Collected data:

================

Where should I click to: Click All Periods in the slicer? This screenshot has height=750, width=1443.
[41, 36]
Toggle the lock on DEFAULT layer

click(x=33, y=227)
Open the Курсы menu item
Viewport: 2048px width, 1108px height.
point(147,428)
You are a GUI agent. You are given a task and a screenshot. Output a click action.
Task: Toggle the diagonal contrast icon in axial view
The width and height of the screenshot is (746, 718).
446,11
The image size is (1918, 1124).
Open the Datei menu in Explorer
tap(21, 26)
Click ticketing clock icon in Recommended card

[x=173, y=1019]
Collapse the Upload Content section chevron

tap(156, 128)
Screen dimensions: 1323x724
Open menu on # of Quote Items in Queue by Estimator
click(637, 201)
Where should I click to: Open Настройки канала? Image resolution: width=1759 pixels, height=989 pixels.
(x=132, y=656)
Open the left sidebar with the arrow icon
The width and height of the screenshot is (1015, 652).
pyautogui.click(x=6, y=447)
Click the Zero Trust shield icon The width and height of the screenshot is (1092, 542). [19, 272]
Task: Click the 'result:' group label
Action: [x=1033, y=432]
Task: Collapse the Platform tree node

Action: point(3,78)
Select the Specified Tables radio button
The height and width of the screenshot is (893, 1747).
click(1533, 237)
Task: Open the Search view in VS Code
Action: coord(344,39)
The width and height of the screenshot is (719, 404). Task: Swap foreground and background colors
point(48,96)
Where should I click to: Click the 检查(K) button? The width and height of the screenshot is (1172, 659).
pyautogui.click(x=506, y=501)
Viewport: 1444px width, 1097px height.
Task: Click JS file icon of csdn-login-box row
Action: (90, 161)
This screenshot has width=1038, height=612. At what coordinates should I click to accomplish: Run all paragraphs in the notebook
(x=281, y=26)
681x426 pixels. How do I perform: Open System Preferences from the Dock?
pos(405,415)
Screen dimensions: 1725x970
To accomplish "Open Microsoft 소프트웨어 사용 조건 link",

================

Work required -
Output, exactly and in full, the lines from the start of the entries above through the line that contains "Select the Specified Tables radio button".

Result of the task -
Where should I click to: Click All Periods in the slicer? This screenshot has height=750, width=1443.
[41, 36]
Toggle the lock on DEFAULT layer

click(x=33, y=227)
Open the Курсы menu item
Viewport: 2048px width, 1108px height.
point(147,428)
You are a GUI agent. You are given a task and a screenshot. Output a click action.
Task: Toggle the diagonal contrast icon in axial view
The width and height of the screenshot is (746, 718).
446,11
The image size is (1918, 1124).
Open the Datei menu in Explorer
tap(21, 26)
Click ticketing clock icon in Recommended card

[x=173, y=1019]
Collapse the Upload Content section chevron

tap(156, 128)
Screen dimensions: 1323x724
Open menu on # of Quote Items in Queue by Estimator
click(637, 201)
Where should I click to: Open Настройки канала? Image resolution: width=1759 pixels, height=989 pixels.
(x=132, y=656)
Open the left sidebar with the arrow icon
The width and height of the screenshot is (1015, 652).
pyautogui.click(x=6, y=447)
Click the Zero Trust shield icon The width and height of the screenshot is (1092, 542). [19, 272]
Task: Click the 'result:' group label
Action: [x=1033, y=432]
Task: Collapse the Platform tree node

Action: point(3,78)
Select the Specified Tables radio button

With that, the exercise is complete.